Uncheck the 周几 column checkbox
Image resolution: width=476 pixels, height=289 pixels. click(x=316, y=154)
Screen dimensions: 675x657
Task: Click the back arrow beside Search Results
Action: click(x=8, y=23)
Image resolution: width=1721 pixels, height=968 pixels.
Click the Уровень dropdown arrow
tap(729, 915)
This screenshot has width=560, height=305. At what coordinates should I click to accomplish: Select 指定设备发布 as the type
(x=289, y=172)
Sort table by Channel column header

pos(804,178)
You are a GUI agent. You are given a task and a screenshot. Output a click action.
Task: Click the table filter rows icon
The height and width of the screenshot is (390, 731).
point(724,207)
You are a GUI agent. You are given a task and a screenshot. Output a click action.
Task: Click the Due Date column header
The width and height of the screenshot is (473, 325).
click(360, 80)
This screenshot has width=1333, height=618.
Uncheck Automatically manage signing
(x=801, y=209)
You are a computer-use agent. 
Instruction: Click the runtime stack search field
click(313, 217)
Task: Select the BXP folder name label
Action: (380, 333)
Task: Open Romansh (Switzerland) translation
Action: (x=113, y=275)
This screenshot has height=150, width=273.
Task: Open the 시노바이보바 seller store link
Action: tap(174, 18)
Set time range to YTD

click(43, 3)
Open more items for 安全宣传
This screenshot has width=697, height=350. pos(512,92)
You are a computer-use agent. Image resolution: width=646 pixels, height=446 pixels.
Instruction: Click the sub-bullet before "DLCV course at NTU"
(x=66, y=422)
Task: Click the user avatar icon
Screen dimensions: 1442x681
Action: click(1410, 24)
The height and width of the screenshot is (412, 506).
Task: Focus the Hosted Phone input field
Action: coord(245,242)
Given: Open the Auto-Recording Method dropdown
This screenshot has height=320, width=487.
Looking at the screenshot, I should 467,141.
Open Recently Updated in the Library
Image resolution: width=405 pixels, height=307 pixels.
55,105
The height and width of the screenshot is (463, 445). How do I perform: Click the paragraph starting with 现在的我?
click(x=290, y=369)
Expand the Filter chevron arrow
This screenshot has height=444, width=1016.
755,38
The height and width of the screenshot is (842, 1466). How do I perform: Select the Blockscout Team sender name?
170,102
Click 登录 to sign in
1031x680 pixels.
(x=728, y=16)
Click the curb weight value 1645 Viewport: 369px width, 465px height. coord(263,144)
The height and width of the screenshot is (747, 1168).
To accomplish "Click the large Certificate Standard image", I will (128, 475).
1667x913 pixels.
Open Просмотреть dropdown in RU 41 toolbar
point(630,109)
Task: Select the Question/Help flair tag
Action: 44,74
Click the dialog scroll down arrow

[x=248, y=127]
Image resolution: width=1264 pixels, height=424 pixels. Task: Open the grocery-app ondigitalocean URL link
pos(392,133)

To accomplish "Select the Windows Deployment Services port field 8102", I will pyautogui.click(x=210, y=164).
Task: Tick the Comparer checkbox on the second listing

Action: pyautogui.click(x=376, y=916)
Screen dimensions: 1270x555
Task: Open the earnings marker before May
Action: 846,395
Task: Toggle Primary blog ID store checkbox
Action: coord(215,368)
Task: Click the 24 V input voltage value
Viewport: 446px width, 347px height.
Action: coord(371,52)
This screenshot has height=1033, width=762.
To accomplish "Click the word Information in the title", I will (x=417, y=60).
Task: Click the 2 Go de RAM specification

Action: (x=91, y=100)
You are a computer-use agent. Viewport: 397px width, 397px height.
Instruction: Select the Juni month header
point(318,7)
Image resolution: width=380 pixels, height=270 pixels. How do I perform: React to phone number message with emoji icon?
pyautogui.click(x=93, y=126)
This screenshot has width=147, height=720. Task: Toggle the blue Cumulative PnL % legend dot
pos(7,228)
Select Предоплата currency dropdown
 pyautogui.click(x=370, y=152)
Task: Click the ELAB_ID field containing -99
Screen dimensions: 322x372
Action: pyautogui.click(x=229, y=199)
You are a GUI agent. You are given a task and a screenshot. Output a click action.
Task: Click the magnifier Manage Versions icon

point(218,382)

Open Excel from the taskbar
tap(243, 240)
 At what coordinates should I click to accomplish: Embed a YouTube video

**EXERCISE BRIEF**.
A word-for-word copy of the listing is the expected answer.

**PROBLEM SOLUTION**.
Uncheck the 周几 column checkbox
Image resolution: width=476 pixels, height=289 pixels. click(x=316, y=154)
Screen dimensions: 675x657
Task: Click the back arrow beside Search Results
Action: click(x=8, y=23)
Image resolution: width=1721 pixels, height=968 pixels.
Click the Уровень dropdown arrow
tap(729, 915)
This screenshot has width=560, height=305. At what coordinates should I click to accomplish: Select 指定设备发布 as the type
(x=289, y=172)
Sort table by Channel column header

pos(804,178)
You are a GUI agent. You are given a task and a screenshot. Output a click action.
Task: Click the table filter rows icon
The height and width of the screenshot is (390, 731).
point(724,207)
You are a GUI agent. You are given a task and a screenshot. Output a click action.
Task: Click the Due Date column header
The width and height of the screenshot is (473, 325).
click(360, 80)
This screenshot has width=1333, height=618.
Uncheck Automatically manage signing
(x=801, y=209)
You are a computer-use agent. 
Instruction: Click the runtime stack search field
click(313, 217)
Task: Select the BXP folder name label
Action: (380, 333)
Task: Open Romansh (Switzerland) translation
Action: (x=113, y=275)
This screenshot has height=150, width=273.
Task: Open the 시노바이보바 seller store link
Action: tap(174, 18)
Set time range to YTD

click(43, 3)
Open more items for 安全宣传
This screenshot has width=697, height=350. pos(512,92)
You are a computer-use agent. Image resolution: width=646 pixels, height=446 pixels.
Instruction: Click the sub-bullet before "DLCV course at NTU"
(x=66, y=422)
Task: Click the user avatar icon
Screen dimensions: 1442x681
Action: click(1410, 24)
The height and width of the screenshot is (412, 506).
Task: Focus the Hosted Phone input field
Action: coord(245,242)
Given: Open the Auto-Recording Method dropdown
This screenshot has height=320, width=487.
Looking at the screenshot, I should 467,141.
Open Recently Updated in the Library
Image resolution: width=405 pixels, height=307 pixels.
55,105
The height and width of the screenshot is (463, 445). How do I perform: Click the paragraph starting with 现在的我?
click(x=290, y=369)
Expand the Filter chevron arrow
This screenshot has height=444, width=1016.
755,38
The height and width of the screenshot is (842, 1466). How do I perform: Select the Blockscout Team sender name?
170,102
Click 登录 to sign in
1031x680 pixels.
(x=728, y=16)
Click the curb weight value 1645 Viewport: 369px width, 465px height. coord(263,144)
The height and width of the screenshot is (747, 1168).
To accomplish "Click the large Certificate Standard image", I will (128, 475).
1667x913 pixels.
Open Просмотреть dropdown in RU 41 toolbar
point(630,109)
Task: Select the Question/Help flair tag
Action: 44,74
Click the dialog scroll down arrow

[x=248, y=127]
Image resolution: width=1264 pixels, height=424 pixels. Task: Open the grocery-app ondigitalocean URL link
pos(392,133)

To accomplish "Select the Windows Deployment Services port field 8102", I will pyautogui.click(x=210, y=164).
Task: Tick the Comparer checkbox on the second listing

Action: pyautogui.click(x=376, y=916)
Screen dimensions: 1270x555
Task: Open the earnings marker before May
Action: 846,395
Task: Toggle Primary blog ID store checkbox
Action: coord(215,368)
Task: Click the 24 V input voltage value
Viewport: 446px width, 347px height.
Action: coord(371,52)
This screenshot has height=1033, width=762.
To accomplish "Click the word Information in the title", I will (x=417, y=60).
Task: Click the 2 Go de RAM specification

Action: (x=91, y=100)
You are a computer-use agent. Viewport: 397px width, 397px height.
Instruction: Select the Juni month header
point(318,7)
Image resolution: width=380 pixels, height=270 pixels. How do I perform: React to phone number message with emoji icon?
pyautogui.click(x=93, y=126)
This screenshot has width=147, height=720. Task: Toggle the blue Cumulative PnL % legend dot
pos(7,228)
Select Предоплата currency dropdown
 pyautogui.click(x=370, y=152)
Task: Click the ELAB_ID field containing -99
Screen dimensions: 322x372
Action: pyautogui.click(x=229, y=199)
You are a GUI agent. You are given a task and a screenshot. Output a click action.
Task: Click the magnifier Manage Versions icon

point(218,382)

Open Excel from the taskbar
tap(243, 240)
 At what coordinates should I click to accomplish: Embed a YouTube video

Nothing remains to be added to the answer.